Wikipedia describes a cache as:
[…] a hardware or software component that stores data so future requests for that data can be served faster; the data stored in a cache might be the result of an earlier computation, or the duplicate of data stored elsewhere. A cache hit occurs when the requested data can be found in a cache, while a cache miss occurs when it cannot. Cache hits are served by reading data from the cache, which is faster than recomputing a result or reading from a slower data store; thus, the more requests can be served from the cache, the faster the system performs.
To be cost-effective and to enable efficient use of data, caches must be relatively small.
AWS themselves offer the Amazon ElastiCache Service, which provides managed services for the Memcached and Redis caching engines. These engines will store both the result of an earlier computation, or the duplicate of data stored elsewhere. DynamoDB Accelerator (DAX) is only caches data from DynamoDB.
To use a cache, the usual steps are:
- The application checks the cache to see if the item exists
- If it does exist (a cache hit):
- read the item from the cache
- If it does not exist (a cache miss):
- read the item from the origin (this may take a significant period of time and/or resources)
- store the item in the cache
Issues with Data Caching
Personally, I’m not a fan of caches or caching for two main reasons.
First, unless you have complete control over updates to the data, it is possible for another entity to make an update. You then have a decision to make. Do you invalidate the cache more frequently, or do you risk returning stale data? If you invalidate the cache too frequently, you lose the benefit of having the cache.

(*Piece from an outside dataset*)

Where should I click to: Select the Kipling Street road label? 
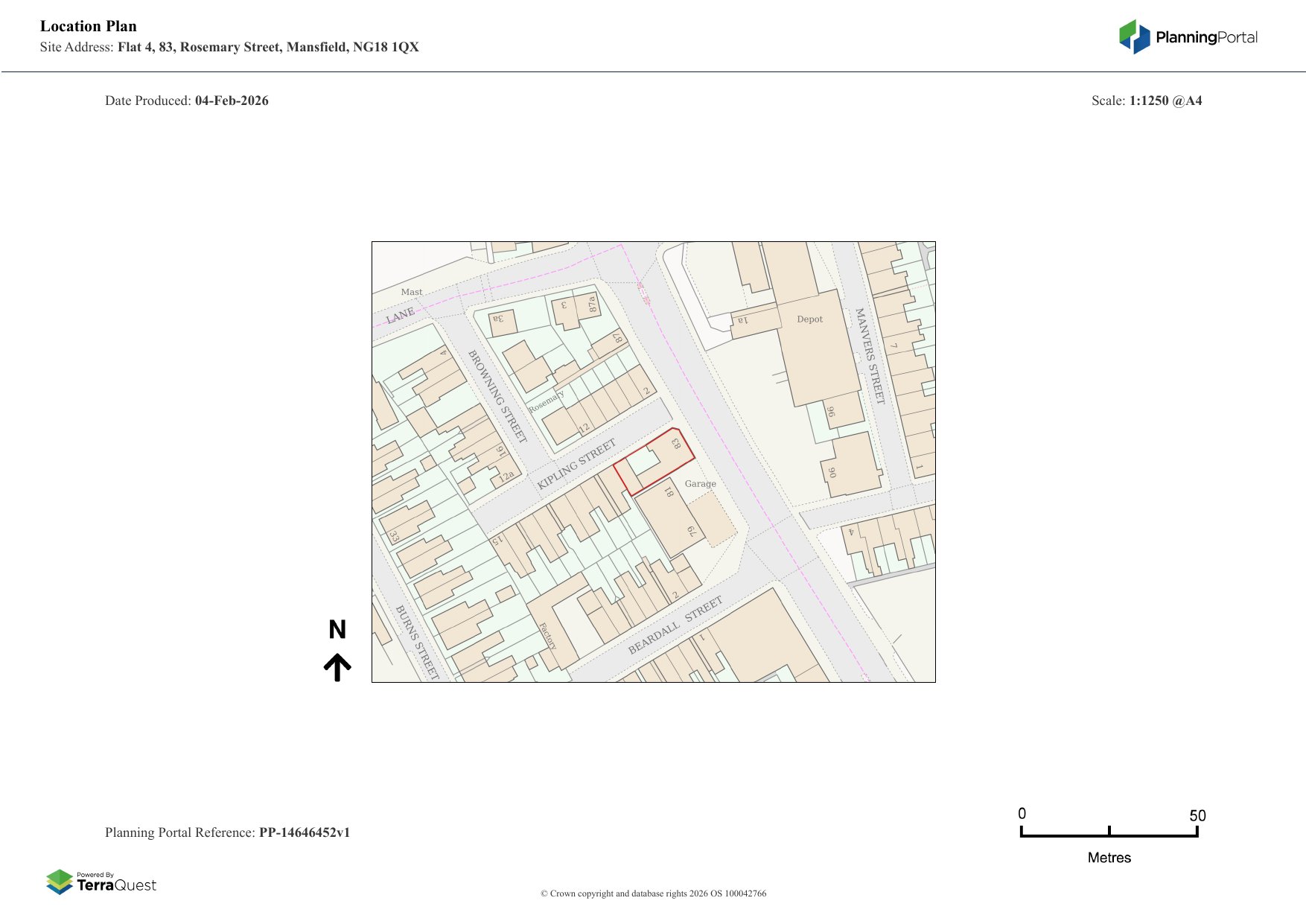tap(576, 464)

Second, the application needs to be acutely aware of the cache. It needs to check the cache, read from the cache and write to the cache. It still needs to be able to write to the origin and read from the origin. We’ve added complexity and an entirely different data store to integrate with which leads to more code, more libraries and more bloat.
How DAX is better
DAX is quite specialized. Applications which currently use DynamoDB but need even better performance are the intended audience for DAX. Those applications already make extensive use of the DynamoDB API to read from and write to DynamoDB.
In order to make it easy to use DAX, AWS made the API for working with DAX identical to the API for DynamoDB. In order to eliminate extra code dealing with the origin, DAX acts as a proxy. Instead of the application dealing with the origin when a cache miss occurs, DAX deals with the origin instead.
Using this model, you can test the performance characteristics of the application before the deciding whether to use DAX. After launching and configuring DAX, the application simply needs to point at DAX instead of DynamoDB. This takes just a few lines of code.